TASK DIRECTIONS → Retype the data below without altering anything.

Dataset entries
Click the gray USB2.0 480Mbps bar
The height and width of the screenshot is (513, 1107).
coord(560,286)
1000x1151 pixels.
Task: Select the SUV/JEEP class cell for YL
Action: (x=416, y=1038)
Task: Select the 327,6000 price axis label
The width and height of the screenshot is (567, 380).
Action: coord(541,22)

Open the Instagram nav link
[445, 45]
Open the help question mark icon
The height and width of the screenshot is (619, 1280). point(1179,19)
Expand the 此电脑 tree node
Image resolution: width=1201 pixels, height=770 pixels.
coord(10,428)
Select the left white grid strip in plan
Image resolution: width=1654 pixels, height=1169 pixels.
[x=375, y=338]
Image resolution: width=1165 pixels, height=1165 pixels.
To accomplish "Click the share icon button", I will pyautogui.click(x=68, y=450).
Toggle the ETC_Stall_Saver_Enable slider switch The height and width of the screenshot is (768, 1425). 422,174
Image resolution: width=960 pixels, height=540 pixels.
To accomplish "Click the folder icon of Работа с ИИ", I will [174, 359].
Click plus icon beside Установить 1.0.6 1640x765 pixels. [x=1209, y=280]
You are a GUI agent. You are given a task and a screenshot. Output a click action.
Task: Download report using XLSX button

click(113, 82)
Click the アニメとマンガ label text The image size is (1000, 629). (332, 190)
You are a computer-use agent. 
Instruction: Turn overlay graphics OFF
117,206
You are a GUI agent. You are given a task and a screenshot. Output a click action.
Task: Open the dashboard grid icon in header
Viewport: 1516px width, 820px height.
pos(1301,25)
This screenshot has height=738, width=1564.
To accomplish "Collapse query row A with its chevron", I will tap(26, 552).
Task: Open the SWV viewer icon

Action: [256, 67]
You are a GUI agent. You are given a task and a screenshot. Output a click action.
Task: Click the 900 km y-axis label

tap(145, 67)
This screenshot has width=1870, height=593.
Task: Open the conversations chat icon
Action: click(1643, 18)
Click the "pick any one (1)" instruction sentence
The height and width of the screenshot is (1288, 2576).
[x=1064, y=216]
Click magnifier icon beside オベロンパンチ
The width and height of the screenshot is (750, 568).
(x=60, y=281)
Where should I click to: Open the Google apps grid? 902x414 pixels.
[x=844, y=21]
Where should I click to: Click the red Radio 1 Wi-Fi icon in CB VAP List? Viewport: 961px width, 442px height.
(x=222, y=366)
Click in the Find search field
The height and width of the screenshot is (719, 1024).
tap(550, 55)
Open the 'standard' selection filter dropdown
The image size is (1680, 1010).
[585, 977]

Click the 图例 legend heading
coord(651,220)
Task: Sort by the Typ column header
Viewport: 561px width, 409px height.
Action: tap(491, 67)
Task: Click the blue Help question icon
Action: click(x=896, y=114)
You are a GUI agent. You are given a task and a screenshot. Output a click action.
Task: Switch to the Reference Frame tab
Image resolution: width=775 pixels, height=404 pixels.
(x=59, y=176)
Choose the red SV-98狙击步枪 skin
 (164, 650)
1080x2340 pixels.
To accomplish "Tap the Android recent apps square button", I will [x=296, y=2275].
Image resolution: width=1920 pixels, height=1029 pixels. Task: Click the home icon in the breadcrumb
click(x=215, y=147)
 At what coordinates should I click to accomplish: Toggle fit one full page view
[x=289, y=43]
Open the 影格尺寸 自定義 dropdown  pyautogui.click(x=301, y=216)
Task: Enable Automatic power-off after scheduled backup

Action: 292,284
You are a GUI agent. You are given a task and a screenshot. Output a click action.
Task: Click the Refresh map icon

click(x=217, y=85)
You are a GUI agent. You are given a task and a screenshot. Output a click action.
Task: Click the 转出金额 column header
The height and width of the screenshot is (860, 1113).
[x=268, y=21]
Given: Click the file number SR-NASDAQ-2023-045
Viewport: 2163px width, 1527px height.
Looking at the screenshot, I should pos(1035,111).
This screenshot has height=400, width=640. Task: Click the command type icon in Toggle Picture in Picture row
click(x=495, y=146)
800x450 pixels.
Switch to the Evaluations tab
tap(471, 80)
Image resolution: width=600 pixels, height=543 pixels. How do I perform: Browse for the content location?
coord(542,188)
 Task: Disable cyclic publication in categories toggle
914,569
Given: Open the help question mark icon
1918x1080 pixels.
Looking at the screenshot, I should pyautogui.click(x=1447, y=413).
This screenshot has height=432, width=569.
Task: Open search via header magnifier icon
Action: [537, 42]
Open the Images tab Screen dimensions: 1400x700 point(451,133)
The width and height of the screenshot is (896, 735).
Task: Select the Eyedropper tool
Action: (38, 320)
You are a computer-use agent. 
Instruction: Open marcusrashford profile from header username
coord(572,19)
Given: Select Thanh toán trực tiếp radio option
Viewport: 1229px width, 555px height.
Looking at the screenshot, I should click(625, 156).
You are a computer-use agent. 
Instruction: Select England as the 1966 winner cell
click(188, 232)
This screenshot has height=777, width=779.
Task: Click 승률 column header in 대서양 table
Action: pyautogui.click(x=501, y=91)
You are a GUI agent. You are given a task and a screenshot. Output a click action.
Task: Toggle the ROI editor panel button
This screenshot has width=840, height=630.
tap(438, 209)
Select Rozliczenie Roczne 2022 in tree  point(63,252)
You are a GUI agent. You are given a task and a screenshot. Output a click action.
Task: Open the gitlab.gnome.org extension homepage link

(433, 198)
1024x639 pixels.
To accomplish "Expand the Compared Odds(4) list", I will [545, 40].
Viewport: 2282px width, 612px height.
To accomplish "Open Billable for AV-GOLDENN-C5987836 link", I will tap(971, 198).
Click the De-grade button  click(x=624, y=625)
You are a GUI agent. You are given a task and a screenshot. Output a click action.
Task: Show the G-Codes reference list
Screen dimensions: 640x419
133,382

ANSWER FOR THE TASK →
Click the gray USB2.0 480Mbps bar
The height and width of the screenshot is (513, 1107).
coord(560,286)
1000x1151 pixels.
Task: Select the SUV/JEEP class cell for YL
Action: (x=416, y=1038)
Task: Select the 327,6000 price axis label
The width and height of the screenshot is (567, 380).
Action: coord(541,22)

Open the Instagram nav link
[445, 45]
Open the help question mark icon
The height and width of the screenshot is (619, 1280). point(1179,19)
Expand the 此电脑 tree node
Image resolution: width=1201 pixels, height=770 pixels.
coord(10,428)
Select the left white grid strip in plan
Image resolution: width=1654 pixels, height=1169 pixels.
[x=375, y=338]
Image resolution: width=1165 pixels, height=1165 pixels.
To accomplish "Click the share icon button", I will pyautogui.click(x=68, y=450).
Toggle the ETC_Stall_Saver_Enable slider switch The height and width of the screenshot is (768, 1425). 422,174
Image resolution: width=960 pixels, height=540 pixels.
To accomplish "Click the folder icon of Работа с ИИ", I will [174, 359].
Click plus icon beside Установить 1.0.6 1640x765 pixels. [x=1209, y=280]
You are a GUI agent. You are given a task and a screenshot. Output a click action.
Task: Download report using XLSX button

click(113, 82)
Click the アニメとマンガ label text The image size is (1000, 629). (332, 190)
You are a computer-use agent. 
Instruction: Turn overlay graphics OFF
117,206
You are a GUI agent. You are given a task and a screenshot. Output a click action.
Task: Open the dashboard grid icon in header
Viewport: 1516px width, 820px height.
pos(1301,25)
This screenshot has height=738, width=1564.
To accomplish "Collapse query row A with its chevron", I will tap(26, 552).
Task: Open the SWV viewer icon

Action: [256, 67]
You are a GUI agent. You are given a task and a screenshot. Output a click action.
Task: Click the 900 km y-axis label

tap(145, 67)
This screenshot has width=1870, height=593.
Task: Open the conversations chat icon
Action: click(1643, 18)
Click the "pick any one (1)" instruction sentence
The height and width of the screenshot is (1288, 2576).
[x=1064, y=216]
Click magnifier icon beside オベロンパンチ
The width and height of the screenshot is (750, 568).
(x=60, y=281)
Where should I click to: Open the Google apps grid? 902x414 pixels.
[x=844, y=21]
Where should I click to: Click the red Radio 1 Wi-Fi icon in CB VAP List? Viewport: 961px width, 442px height.
(x=222, y=366)
Click in the Find search field
The height and width of the screenshot is (719, 1024).
tap(550, 55)
Open the 'standard' selection filter dropdown
The image size is (1680, 1010).
[585, 977]

Click the 图例 legend heading
coord(651,220)
Task: Sort by the Typ column header
Viewport: 561px width, 409px height.
Action: tap(491, 67)
Task: Click the blue Help question icon
Action: click(x=896, y=114)
You are a GUI agent. You are given a task and a screenshot. Output a click action.
Task: Switch to the Reference Frame tab
Image resolution: width=775 pixels, height=404 pixels.
(x=59, y=176)
Choose the red SV-98狙击步枪 skin
 (164, 650)
1080x2340 pixels.
To accomplish "Tap the Android recent apps square button", I will [x=296, y=2275].
Image resolution: width=1920 pixels, height=1029 pixels. Task: Click the home icon in the breadcrumb
click(x=215, y=147)
 At what coordinates should I click to accomplish: Toggle fit one full page view
[x=289, y=43]
Open the 影格尺寸 自定義 dropdown  pyautogui.click(x=301, y=216)
Task: Enable Automatic power-off after scheduled backup

Action: 292,284
You are a GUI agent. You are given a task and a screenshot. Output a click action.
Task: Click the Refresh map icon

click(x=217, y=85)
You are a GUI agent. You are given a task and a screenshot. Output a click action.
Task: Click the 转出金额 column header
The height and width of the screenshot is (860, 1113).
[x=268, y=21]
Given: Click the file number SR-NASDAQ-2023-045
Viewport: 2163px width, 1527px height.
Looking at the screenshot, I should pos(1035,111).
This screenshot has height=400, width=640. Task: Click the command type icon in Toggle Picture in Picture row
click(x=495, y=146)
800x450 pixels.
Switch to the Evaluations tab
tap(471, 80)
Image resolution: width=600 pixels, height=543 pixels. How do I perform: Browse for the content location?
coord(542,188)
 Task: Disable cyclic publication in categories toggle
914,569
Given: Open the help question mark icon
1918x1080 pixels.
Looking at the screenshot, I should pyautogui.click(x=1447, y=413).
This screenshot has height=432, width=569.
Task: Open search via header magnifier icon
Action: [537, 42]
Open the Images tab Screen dimensions: 1400x700 point(451,133)
The width and height of the screenshot is (896, 735).
Task: Select the Eyedropper tool
Action: (38, 320)
You are a computer-use agent. 
Instruction: Open marcusrashford profile from header username
coord(572,19)
Given: Select Thanh toán trực tiếp radio option
Viewport: 1229px width, 555px height.
Looking at the screenshot, I should click(625, 156).
You are a computer-use agent. 
Instruction: Select England as the 1966 winner cell
click(188, 232)
This screenshot has height=777, width=779.
Task: Click 승률 column header in 대서양 table
Action: pyautogui.click(x=501, y=91)
You are a GUI agent. You are given a task and a screenshot. Output a click action.
Task: Toggle the ROI editor panel button
This screenshot has width=840, height=630.
tap(438, 209)
Select Rozliczenie Roczne 2022 in tree  point(63,252)
You are a GUI agent. You are given a task and a screenshot. Output a click action.
Task: Open the gitlab.gnome.org extension homepage link

(433, 198)
1024x639 pixels.
To accomplish "Expand the Compared Odds(4) list", I will [545, 40].
Viewport: 2282px width, 612px height.
To accomplish "Open Billable for AV-GOLDENN-C5987836 link", I will tap(971, 198).
Click the De-grade button  click(x=624, y=625)
You are a GUI agent. You are given a task and a screenshot. Output a click action.
Task: Show the G-Codes reference list
Screen dimensions: 640x419
133,382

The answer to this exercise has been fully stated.